El Gobierno firmó un entendimiento para ampliar exportaciones, atraer inversiones y reducir barreras comerciales. Deberá ser aprobado por el Congreso y ya genera apoyos y cuestionamientos.
El entendimiento busca ampliar el intercambio bilateral y promover inversiones. El canciller Pablo Quirno encabezó la rúbrica junto al representante comercial estadounidense, Jamieson Greer. El convenio deberá ser aprobado por el Congreso para entrar en vigor.
Apertura comercial y exportaciones
Según la Cancillería, Estados Unidos eliminará aranceles para 1.675 productos argentinos, con un potencial de recuperación exportadora superior a los 1.000 millones de dólares. Entre los sectores beneficiados figuran recursos naturales, productos industriales y alimentos. Sin embargo, Washington mantendrá por ahora un arancel del 50% para el acero y el aluminio, considerados estratégicos para su economía.
Uno de los puntos destacados es la ampliación del cupo de carne bovina argentina de 20.000 a 100.000 toneladas anuales, lo que podría generar hasta USD 800 millones adicionales en exportaciones.
Por su parte, Argentina eliminará aranceles para 221 productos estadounidenses, incluyendo maquinaria, dispositivos médicos y productos químicos, además de reducir gravámenes para autopartes y otros bienes industriales.
Cambios regulatorios y normas técnicas
El acuerdo incluye la aceptación por parte de Argentina de normas internacionales y estadounidenses para determinados productos, lo que busca agilizar el comercio. También prevé la simplificación aduanera, la modernización tecnológica y la eliminación gradual de barreras no arancelarias.
El documento incorpora capítulos sobre propiedad intelectual, comercio digital, estándares laborales y compromisos ambientales. Además, establece cooperación en seguridad económica, cadenas de suministro y control de inversiones.

El representante de Comercio de Estados Unidos, Jamieson Greer, y el canciller argentino, Pablo Quirno, tras la firma del acuerdo.
Inversiones y sectores estratégicos
Estados Unidos apoyará financiamiento en sectores considerados críticos mediante organismos como el EXIM Bank y la Corporación Financiera para el Desarrollo Internacional. Entre los rubros de interés aparecen minerales estratégicos, tecnología y energía.

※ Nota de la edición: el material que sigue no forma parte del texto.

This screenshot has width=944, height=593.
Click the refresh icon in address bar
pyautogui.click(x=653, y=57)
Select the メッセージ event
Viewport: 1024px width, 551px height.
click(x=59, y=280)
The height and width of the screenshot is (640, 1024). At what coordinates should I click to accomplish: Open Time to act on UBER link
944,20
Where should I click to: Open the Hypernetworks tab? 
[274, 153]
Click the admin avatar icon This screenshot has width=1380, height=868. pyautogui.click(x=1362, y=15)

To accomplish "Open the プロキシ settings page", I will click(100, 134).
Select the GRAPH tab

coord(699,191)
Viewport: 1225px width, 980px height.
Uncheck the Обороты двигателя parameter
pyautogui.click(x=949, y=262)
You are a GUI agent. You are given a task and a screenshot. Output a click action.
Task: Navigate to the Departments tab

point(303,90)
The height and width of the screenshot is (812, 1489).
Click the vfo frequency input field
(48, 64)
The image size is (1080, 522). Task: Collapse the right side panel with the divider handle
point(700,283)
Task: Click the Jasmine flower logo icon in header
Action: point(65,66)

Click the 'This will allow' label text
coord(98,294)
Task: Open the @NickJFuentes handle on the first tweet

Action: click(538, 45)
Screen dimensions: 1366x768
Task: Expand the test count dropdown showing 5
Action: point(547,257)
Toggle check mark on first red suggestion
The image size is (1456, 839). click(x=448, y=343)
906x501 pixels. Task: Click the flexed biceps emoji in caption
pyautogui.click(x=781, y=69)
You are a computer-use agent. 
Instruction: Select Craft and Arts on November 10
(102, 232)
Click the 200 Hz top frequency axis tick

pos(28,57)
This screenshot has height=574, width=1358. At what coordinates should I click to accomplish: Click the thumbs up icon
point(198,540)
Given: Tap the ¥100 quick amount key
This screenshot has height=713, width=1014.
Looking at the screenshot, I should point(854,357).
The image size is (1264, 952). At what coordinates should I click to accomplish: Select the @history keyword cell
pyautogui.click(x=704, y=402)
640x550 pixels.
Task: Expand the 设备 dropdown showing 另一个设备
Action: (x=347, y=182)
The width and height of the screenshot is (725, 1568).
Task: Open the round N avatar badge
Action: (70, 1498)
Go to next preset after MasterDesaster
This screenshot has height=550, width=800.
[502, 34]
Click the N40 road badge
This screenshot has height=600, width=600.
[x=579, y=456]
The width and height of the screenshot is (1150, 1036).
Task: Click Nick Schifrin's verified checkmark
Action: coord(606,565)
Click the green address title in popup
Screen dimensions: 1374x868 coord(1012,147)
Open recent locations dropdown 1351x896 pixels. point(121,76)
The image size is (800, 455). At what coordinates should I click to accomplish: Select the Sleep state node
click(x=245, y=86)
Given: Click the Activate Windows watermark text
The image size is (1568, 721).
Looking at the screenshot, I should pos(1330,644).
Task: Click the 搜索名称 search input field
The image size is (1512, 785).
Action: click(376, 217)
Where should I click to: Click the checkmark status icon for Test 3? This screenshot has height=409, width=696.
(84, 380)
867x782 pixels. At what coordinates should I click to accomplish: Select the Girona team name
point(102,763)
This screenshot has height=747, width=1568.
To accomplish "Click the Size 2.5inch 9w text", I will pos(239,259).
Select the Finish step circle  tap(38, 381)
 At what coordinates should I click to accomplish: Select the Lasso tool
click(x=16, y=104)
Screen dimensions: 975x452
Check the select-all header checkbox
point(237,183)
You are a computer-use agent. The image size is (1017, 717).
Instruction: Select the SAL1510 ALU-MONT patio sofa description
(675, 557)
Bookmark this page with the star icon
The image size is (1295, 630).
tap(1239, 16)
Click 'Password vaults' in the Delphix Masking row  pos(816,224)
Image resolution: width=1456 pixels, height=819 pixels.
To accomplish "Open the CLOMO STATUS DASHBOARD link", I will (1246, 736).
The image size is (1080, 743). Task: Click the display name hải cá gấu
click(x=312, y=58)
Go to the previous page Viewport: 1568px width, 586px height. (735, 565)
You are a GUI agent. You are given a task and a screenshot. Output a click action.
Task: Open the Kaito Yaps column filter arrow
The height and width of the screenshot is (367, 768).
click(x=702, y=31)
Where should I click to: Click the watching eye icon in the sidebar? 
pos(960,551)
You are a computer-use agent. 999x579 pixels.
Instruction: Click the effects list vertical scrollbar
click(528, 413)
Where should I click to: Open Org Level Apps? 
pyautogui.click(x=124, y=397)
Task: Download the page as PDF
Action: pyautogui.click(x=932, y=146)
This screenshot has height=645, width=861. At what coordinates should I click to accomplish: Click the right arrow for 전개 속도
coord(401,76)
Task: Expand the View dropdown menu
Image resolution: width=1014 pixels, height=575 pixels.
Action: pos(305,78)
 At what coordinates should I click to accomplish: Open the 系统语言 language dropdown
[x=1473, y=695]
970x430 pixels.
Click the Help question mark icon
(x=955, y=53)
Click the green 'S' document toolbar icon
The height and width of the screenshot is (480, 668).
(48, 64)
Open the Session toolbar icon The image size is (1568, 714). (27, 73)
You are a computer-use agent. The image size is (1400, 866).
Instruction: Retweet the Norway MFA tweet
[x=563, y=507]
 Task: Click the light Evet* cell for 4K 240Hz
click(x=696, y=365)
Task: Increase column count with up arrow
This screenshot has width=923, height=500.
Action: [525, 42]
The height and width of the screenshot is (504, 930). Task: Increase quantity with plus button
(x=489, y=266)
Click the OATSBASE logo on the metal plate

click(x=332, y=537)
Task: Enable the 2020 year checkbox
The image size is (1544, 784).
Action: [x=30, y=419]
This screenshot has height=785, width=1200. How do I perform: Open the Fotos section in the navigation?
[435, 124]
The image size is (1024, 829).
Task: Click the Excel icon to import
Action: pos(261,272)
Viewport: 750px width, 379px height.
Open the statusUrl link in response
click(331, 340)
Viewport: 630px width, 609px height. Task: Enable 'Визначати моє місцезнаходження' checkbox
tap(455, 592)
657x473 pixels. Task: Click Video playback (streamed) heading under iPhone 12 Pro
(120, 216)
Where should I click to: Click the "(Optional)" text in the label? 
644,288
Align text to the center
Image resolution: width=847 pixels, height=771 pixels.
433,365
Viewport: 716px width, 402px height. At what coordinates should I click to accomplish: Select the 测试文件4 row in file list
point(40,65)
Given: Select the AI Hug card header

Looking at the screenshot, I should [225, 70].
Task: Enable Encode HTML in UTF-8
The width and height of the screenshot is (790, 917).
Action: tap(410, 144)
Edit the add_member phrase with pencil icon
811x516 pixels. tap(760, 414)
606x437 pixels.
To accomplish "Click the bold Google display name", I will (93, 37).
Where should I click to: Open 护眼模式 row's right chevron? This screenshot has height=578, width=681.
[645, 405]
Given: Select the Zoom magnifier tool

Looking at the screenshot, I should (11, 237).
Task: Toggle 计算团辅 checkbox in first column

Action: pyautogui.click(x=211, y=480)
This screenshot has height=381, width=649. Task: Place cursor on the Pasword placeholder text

El acuerdo también promueve startups, fintechs y empresas tecnológicas, facilitando transferencias de datos y reconociendo firmas electrónicas en operaciones comerciales.
Beneficios y críticas
Desde la Casa Rosada calificaron el entendimiento como un paso para “integrar a Argentina al mundo” y consolidar reglas claras para la inversión. En el Gobierno sostienen que la apertura permitirá mejorar la competitividad y atraer capitales internacionales.
Sin embargo, análisis críticos señalan que el pacto podría ser desigual, ya que Argentina asumiría más obligaciones regulatorias que Estados Unidos.
Entre los cuestionamientos aparece la flexibilización de controles de calidad en sectores como farmacéutico, alimentario y automotriz, además de compromisos más exigentes en propiedad intelectual.
Contexto económico e industrial
La firma ocurre en medio de un proceso de apertura económica y reformas impulsadas por la administración de Javier Milei. En paralelo, sectores industriales advierten que la transición hacia una economía más abierta podría generar cierres de empresas y caída de actividad en áreas tradicionales, aunque también abrir oportunidades en minería, energía y exportaciones agroindustriales.
Lo que viene
El acuerdo se inscribe en la estrategia oficial de inserción internacional que incluye negociaciones con la Unión Europea (UE) y la Asociación Europea de Libre Comercio (AELC). Su implementación dependerá ahora del debate legislativo en el Congreso, donde se evaluarán los impactos económicos, productivos y regulatorios del entendimiento bilateral.